I'm just curious what you would consider marketing-speak then. To my eyes, your phrasing seems to veer off into the other extreme towards seeming patronising and insincere. And it is pretty clear that you want essentially the same thing as the person who said "please do X".

Maybe "please consider adding TLS because ... " is a good compromise? Still not a foot-stomping demand but you're stating why it would be better for all involved while not treating the subject as a child.

Personally I would even leave off the "because ..." because I'm a non-native speaker and happy to be taken as a little abrasive.


Counterpoint, I often enjoy conversing with Europeans because it less often sounds like they are bullshitting and more often they just directly say what they mean, compared to fellow American born folks.


Are you from UK?


Lol yes.


Saying "Could you kindly ..." is explicitly less demanding than "Please ...".

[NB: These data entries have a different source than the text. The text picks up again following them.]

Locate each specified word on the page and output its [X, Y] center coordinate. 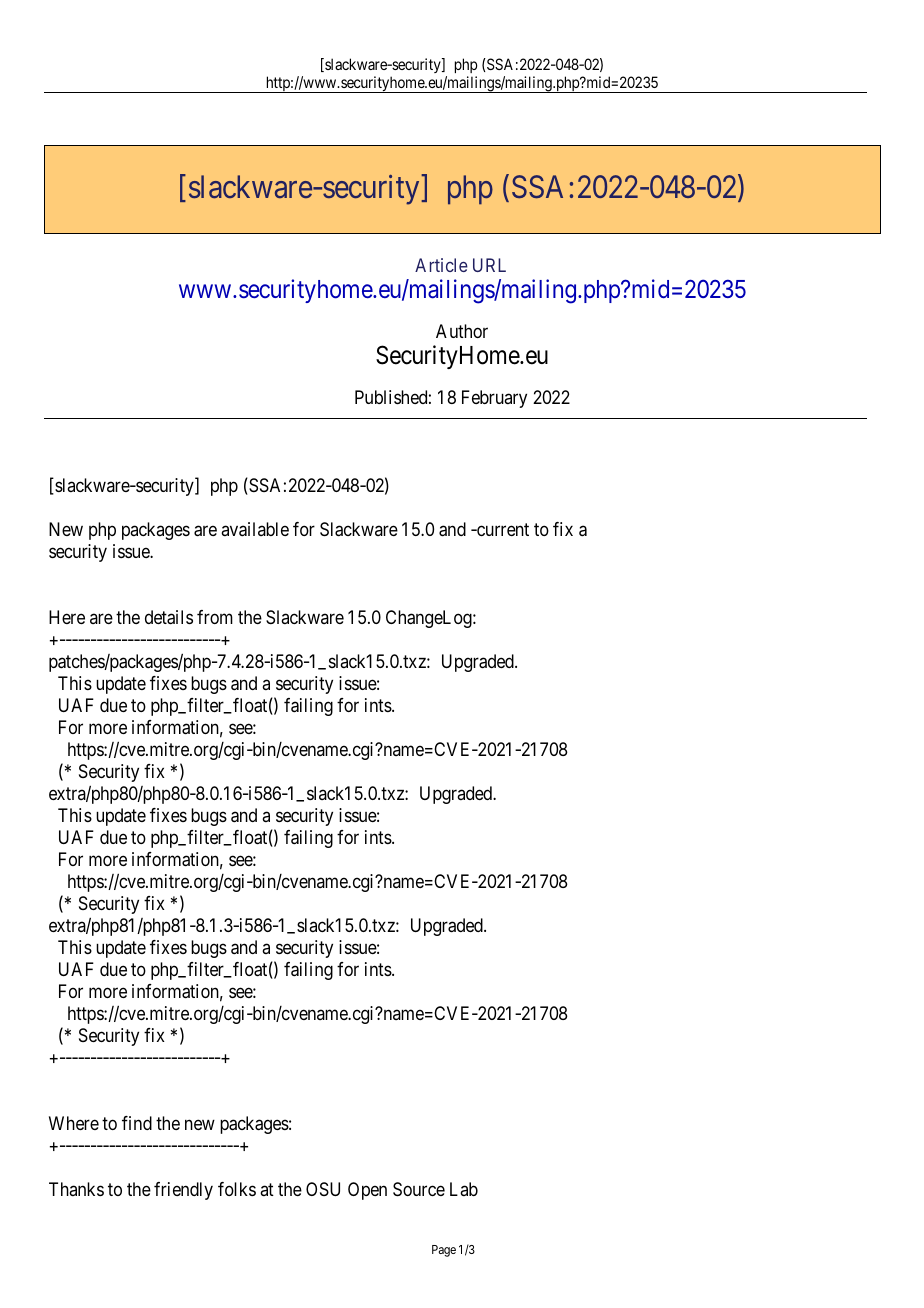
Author [462, 331]
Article [441, 265]
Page [444, 1251]
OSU [323, 1189]
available [255, 529]
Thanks [76, 1189]
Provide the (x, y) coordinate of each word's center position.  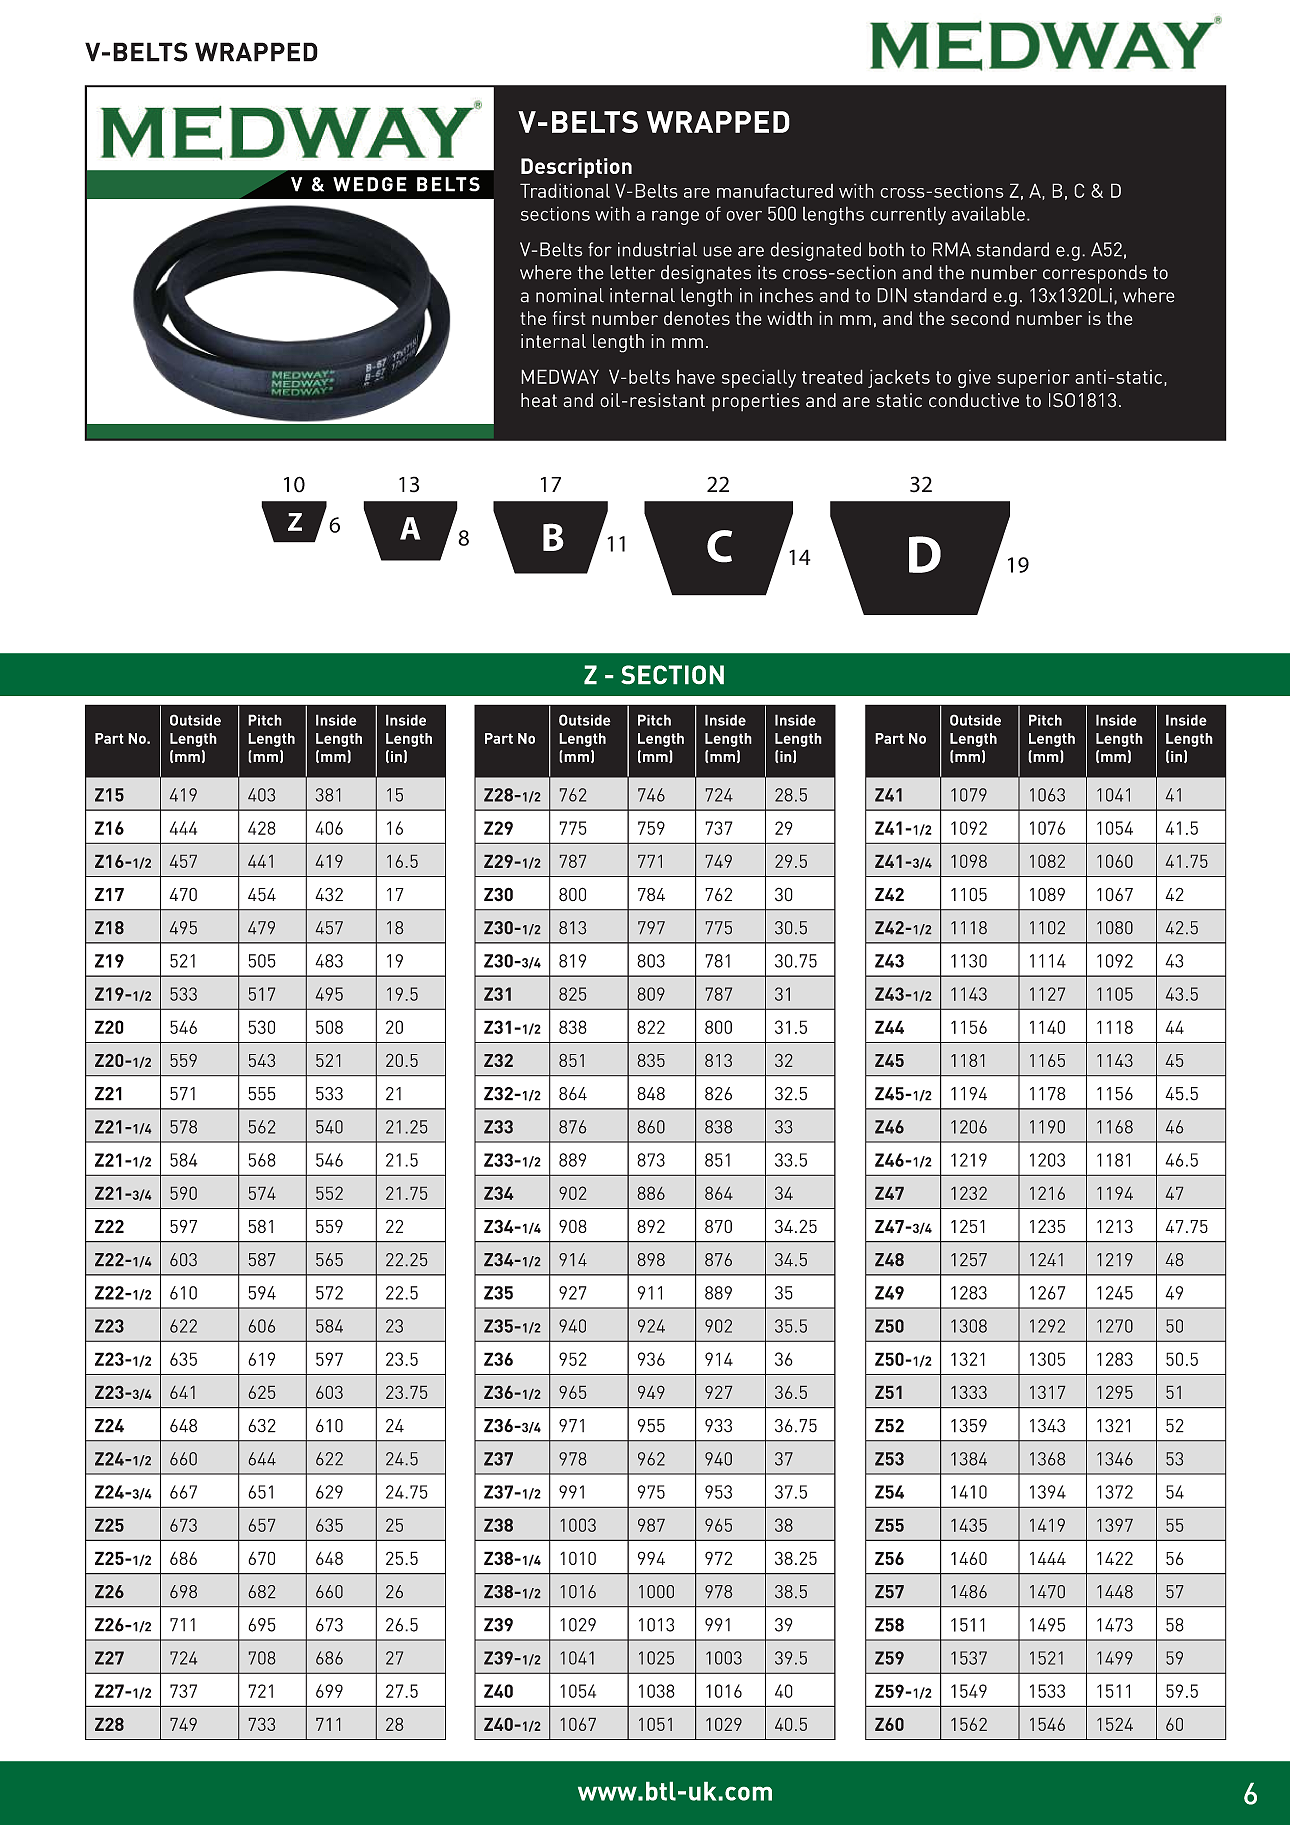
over (744, 216)
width (789, 318)
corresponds (1095, 274)
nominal (570, 295)
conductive (974, 400)
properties (756, 402)
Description (576, 168)
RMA (952, 249)
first (569, 318)
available (988, 213)
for (600, 249)
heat (539, 400)
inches (787, 295)
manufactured (775, 190)
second (980, 318)
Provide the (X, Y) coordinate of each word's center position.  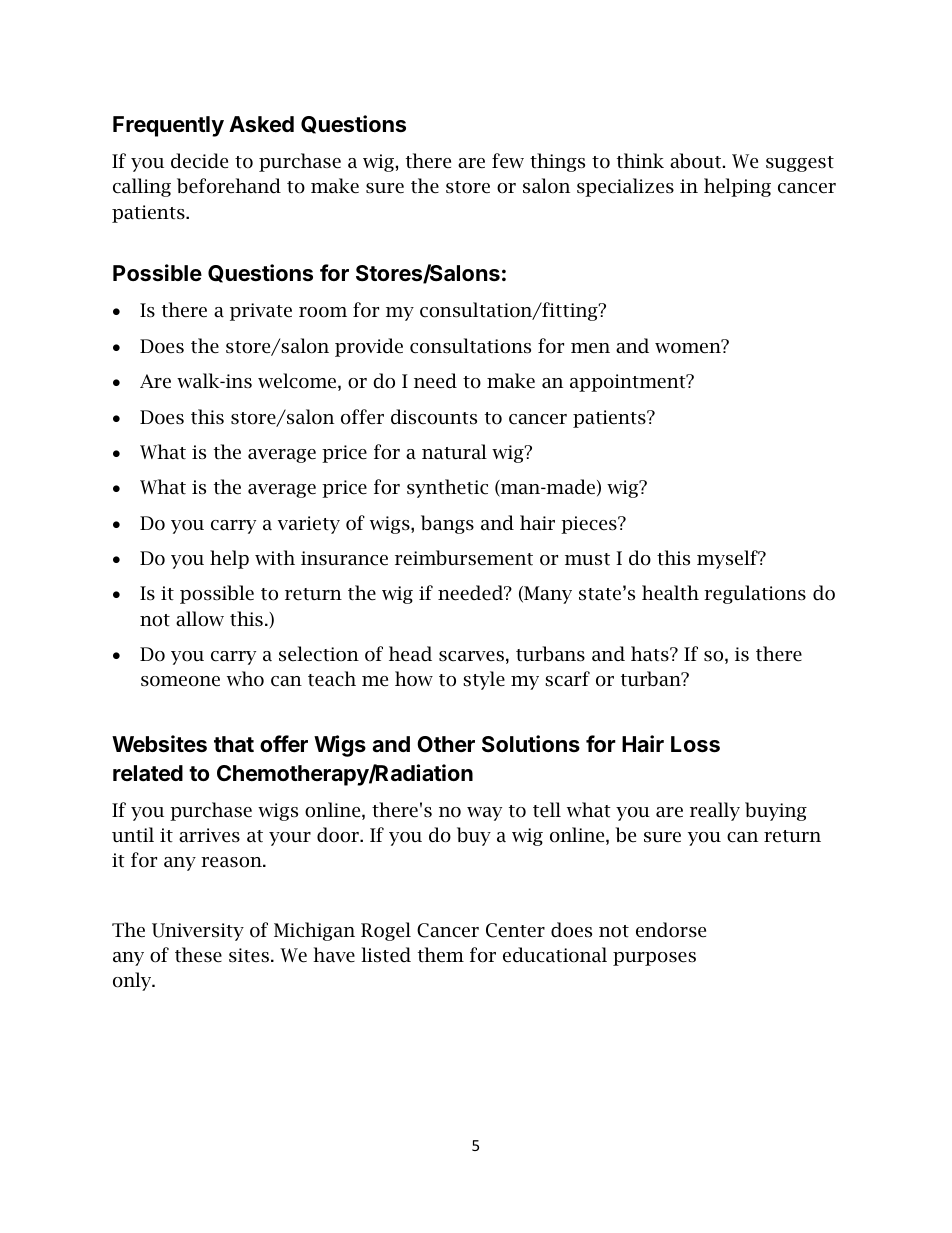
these (198, 955)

Seems like unnecessarily much ass kissing for a simple request.

IMO, "Please x" is a plenty polite way to ask for x in English, and "I am not going to x" is not rude at all

I always fail to understand when people shy away from simplicity in communication.

How long until we replace `wontfix` tags with `I totally would but I already have a thing that day`


They're not shying away from simplicity, but from ambiguity, especially when the range of possible interpretations includes being a jerk. We don't have nonverbal channels to communicate in this format, unlike in person, where positive intent has many easy ways to come across. Here the only channel we have is words, so it needs to be explicit in words. The burden is on the commenter to disambiguate.

https://hn.algolia.com/?dateRange=all&page=0&prefix=false&qu...

(Doubly so when the message is off-topic and double again when it's a cliché.)


Thanks for this. Non-native speakers of English trip this one up a lot. This entire phenomenon of "please" is worthy of its own article.


I downvoted both this post and the one above because it's completely off topic.


That's fair. Thank you for the explanation.


It wasn't a polite suggestion. It was a demand for the author, who is giving you something for free, to accommodate your preferences.


Unless I'm reading it wrong, the text says "Please implement TLS". Not everything is evil, toxic and in need of your downvote hammer. There's no injustice to be fixed here.


Just because somebody tries to phrase it in a polite way doesn't make it any less of a demand.